Otro asunto que salió a colación, y que suele ser recurrente, es la necesidad de que salga un torero de impacto que revitalice la fiesta, aunque se coincidió en señalar que no se puede esperar a la llegada de un salvador. Eugenio Arévalo, en ese sentido, explicó que José Tomás podía haber ocupado ese papel, pero no alcanza el impacto de grandes revolucionarios como Belmonte, Manolete o El Cordobés. “Tiene una personalidad muy especial y toreando unas cuantas corridas al año, por mucho que sean un acontecimiento, no se puede desempeñar ese papel”, dijo.
La importancia de las administraciones públicas también se debatió y ahí fue el alcalde, como político bregado que es, el que más tuvo que decir. Nieto apostó porque los políticos dejen de jugar a hacer de empresarios y apuestos por buenas empresas y les dejen trabajar con las menos trabas posibles. En su opinión, la política de subvenciones ha sido muy perniciosa, pues ha provocado que sobreviviesen empresarios mediocres y otros brillantes se viesen postergados. “Hay que apoyar la fiesta, pero de otro modo, dejando trabajar a los profesionales”, explicó. Ciudad Real, Olivenza, Santander o la Francia taurina, tan envidiada por estos lares, fueron algunos ejemplos que salieron de lugares en los que las cosas se están haciendo bien. Nieto, por cierto, también habló del Museo Taurina, cuya reapertura es inminente, y dio por hecho que recibirán críticas de algunos aficionados “pues hemos arriesgado mucho”. “Podíamos haberlo dejado como estaba y en paz, lo que habría sido cómodo y barato, pero nuestra obligación era apostar por algo innovador que pueda servir de puerta de entrada para nuevos aficionados”, detalló.

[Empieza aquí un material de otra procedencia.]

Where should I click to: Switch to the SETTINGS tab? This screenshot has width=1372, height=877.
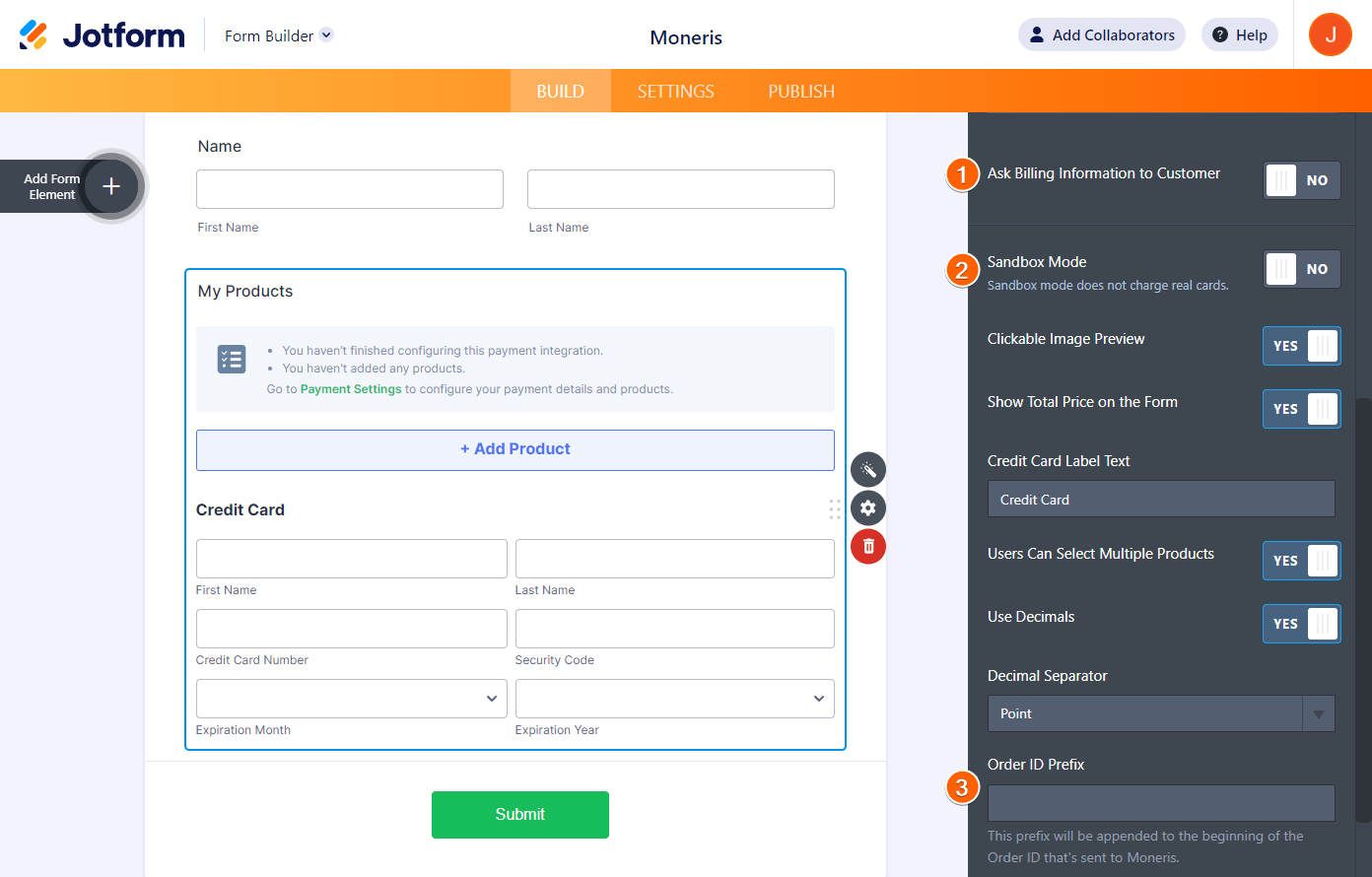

La charla dio para todo eso y para mucho más, pero todas estas líneas se quedan cortas para condensar un debate apasionado de 90 minutos. De Córdoba y su Feria también se habló, aunque con cautela. Muchas cosas deben de cambiar para que los aficionados vuelvan a Los Califas en masa, pero el laberinto en el que anda la tauromaquia es por aquí especialmente denso y complejo. “Córdoba tiene arreglo y los toros no desaparecerán porque su belleza es única”, dijo el doctor Arévalo, cuya mágicas manos han salvado más de una vida torera. Que así sea, doctor, que así sea.